When I have tested it with .format("console") and calling .start() then foreachBatch is run. So it feels like .toTable() is to blame here.
This code is using the Kafka connector but the same problems existed with Event hub connector.
If I try to add .start() after toTable() is get the error
'StreamingQuery' object has no attribute 'start'
Here is the code that is working except foreachBatch
TOPIC = "myeventhub"
BOOTSTRAP_SERVERS = "myeventhub.servicebus.windows.net:9093"
EH_SASL = "kafkashaded.org.apache.kafka.common.security.plain.PlainLoginModule required username=\"$ConnectionString\" password=\"Endpoint=sb://myeventhub.servicebus.windows.net/;SharedAccessKeyName=mykeyname;SharedAccessKey=mykey;EntityPath=myentitypath;\";"
df = spark.readStream \
.format("kafka") \
.option("subscribe", TOPIC) \
.option("kafka.bootstrap.servers", BOOTSTRAP_SERVERS) \
.option("kafka.sasl.mechanism", "PLAIN") \
.option("kafka.security.protocol", "SASL_SSL") \
.option("kafka.sasl.jaas.config", EH_SASL) \
.option("kafka.request.timeout.ms", "60000") \
.option("kafka.session.timeout.ms", "60000") \
.option("failOnDataLoss", "false") \
.option("startingOffsets", "earliest") \
.load()
n = 100
count = 0
def run_command(batchDF, epoch_id):
global count
count += 1
if count % n == 0:
spark.sql("OPTIMIZE firstcatalog.bronze.factorydatas3 ZORDER BY (readtimestamp)")
...Omitted code where I transform the data in the value column to strongly typed data...
myTypedDF.writeStream \
.foreachBatch(run_command) \
.format("delta") \
.outputMode("append") \
.option("checkpointLocation", "/tmp/delta/events/_checkpoints/") \
.partitionBy("somecolumn") \
.toTable("myunitycatalog.bronze.mytable")
you either do foreachBatch
or toTable
, but not both. You can move writing to table inside the foreachBatch function - just make sure that you do idempotent writes because batch could be restarted.
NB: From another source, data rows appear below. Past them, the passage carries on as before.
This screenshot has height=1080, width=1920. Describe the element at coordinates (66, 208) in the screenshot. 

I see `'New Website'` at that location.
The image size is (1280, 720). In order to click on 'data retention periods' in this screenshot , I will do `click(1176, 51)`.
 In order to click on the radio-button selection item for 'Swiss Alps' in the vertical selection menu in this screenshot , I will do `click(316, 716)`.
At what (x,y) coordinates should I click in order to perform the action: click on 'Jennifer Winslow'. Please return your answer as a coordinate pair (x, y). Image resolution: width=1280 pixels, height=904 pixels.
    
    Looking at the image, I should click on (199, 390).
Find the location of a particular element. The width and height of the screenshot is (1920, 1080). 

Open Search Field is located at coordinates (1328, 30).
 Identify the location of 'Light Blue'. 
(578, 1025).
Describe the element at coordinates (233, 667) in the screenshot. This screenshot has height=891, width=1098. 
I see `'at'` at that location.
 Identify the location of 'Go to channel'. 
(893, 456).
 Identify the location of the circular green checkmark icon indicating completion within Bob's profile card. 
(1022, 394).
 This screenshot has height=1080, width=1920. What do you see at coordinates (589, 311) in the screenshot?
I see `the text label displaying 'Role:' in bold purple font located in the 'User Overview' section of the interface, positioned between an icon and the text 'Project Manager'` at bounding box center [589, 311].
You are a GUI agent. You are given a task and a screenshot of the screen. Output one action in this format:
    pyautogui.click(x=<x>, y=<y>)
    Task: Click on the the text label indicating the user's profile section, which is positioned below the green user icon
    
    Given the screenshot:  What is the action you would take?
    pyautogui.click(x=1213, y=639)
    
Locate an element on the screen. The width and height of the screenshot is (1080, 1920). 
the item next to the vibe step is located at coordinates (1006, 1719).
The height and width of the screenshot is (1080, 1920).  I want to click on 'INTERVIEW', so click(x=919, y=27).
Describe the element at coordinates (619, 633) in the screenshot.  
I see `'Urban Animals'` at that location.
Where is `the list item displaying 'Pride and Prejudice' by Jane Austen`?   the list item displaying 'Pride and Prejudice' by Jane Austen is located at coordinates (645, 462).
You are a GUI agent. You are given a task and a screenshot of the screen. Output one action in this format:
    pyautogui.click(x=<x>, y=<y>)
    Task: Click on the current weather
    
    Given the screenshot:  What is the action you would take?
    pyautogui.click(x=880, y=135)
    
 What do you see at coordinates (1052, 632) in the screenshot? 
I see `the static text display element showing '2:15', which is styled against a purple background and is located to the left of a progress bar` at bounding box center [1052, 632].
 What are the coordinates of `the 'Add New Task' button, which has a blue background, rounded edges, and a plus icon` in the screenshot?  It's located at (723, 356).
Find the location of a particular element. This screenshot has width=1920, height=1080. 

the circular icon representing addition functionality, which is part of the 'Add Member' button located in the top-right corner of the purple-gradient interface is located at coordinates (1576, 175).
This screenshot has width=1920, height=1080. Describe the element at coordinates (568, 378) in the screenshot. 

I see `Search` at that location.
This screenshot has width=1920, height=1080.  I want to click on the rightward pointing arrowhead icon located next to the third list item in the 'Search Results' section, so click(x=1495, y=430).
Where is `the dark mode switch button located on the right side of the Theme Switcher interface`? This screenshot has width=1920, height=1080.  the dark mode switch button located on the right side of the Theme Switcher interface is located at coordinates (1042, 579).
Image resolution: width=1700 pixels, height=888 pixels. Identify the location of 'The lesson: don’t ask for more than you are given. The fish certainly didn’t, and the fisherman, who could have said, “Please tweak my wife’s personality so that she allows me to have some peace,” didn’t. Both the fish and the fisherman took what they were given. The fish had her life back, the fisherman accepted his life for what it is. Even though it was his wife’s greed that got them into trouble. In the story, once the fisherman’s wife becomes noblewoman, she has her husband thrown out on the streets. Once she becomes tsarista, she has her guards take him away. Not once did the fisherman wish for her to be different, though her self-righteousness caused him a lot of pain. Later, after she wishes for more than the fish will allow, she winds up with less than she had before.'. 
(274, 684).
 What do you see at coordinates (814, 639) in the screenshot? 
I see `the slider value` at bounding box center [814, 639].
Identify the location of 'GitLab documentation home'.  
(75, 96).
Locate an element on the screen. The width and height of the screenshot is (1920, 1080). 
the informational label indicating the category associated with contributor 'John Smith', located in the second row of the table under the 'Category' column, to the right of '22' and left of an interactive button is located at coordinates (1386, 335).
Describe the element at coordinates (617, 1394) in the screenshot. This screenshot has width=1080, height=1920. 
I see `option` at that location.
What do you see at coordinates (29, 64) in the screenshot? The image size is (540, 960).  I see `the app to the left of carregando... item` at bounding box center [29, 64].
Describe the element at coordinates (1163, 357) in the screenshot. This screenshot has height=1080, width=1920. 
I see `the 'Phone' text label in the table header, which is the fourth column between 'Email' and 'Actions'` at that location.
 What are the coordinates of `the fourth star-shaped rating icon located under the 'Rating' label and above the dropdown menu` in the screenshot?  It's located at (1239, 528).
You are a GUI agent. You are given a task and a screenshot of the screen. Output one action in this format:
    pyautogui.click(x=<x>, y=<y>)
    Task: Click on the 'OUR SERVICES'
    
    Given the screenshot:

Change your code to this:
def run_command(batchDF, epoch_id):
global count
batchDF.write.format("delta") \
.option("txnVersion", epoch_id) \
.option("txnAppId", "my_app") \
.partitionBy("somecolumn") \
.mode("append") \
.saveAsTable("myunitycatalog.bronze.mytable")
count += 1
if count % n == 0:
spark.sql("OPTIMIZE myunitycatalog.bronze.mytable ZORDER BY (readtimestamp)")
myTypedDF.writeStream \
.foreachBatch(run_command) \
.outputMode("append") \
.option("checkpointLocation", "/tmp/delta/events/_checkpoints/") \
.start()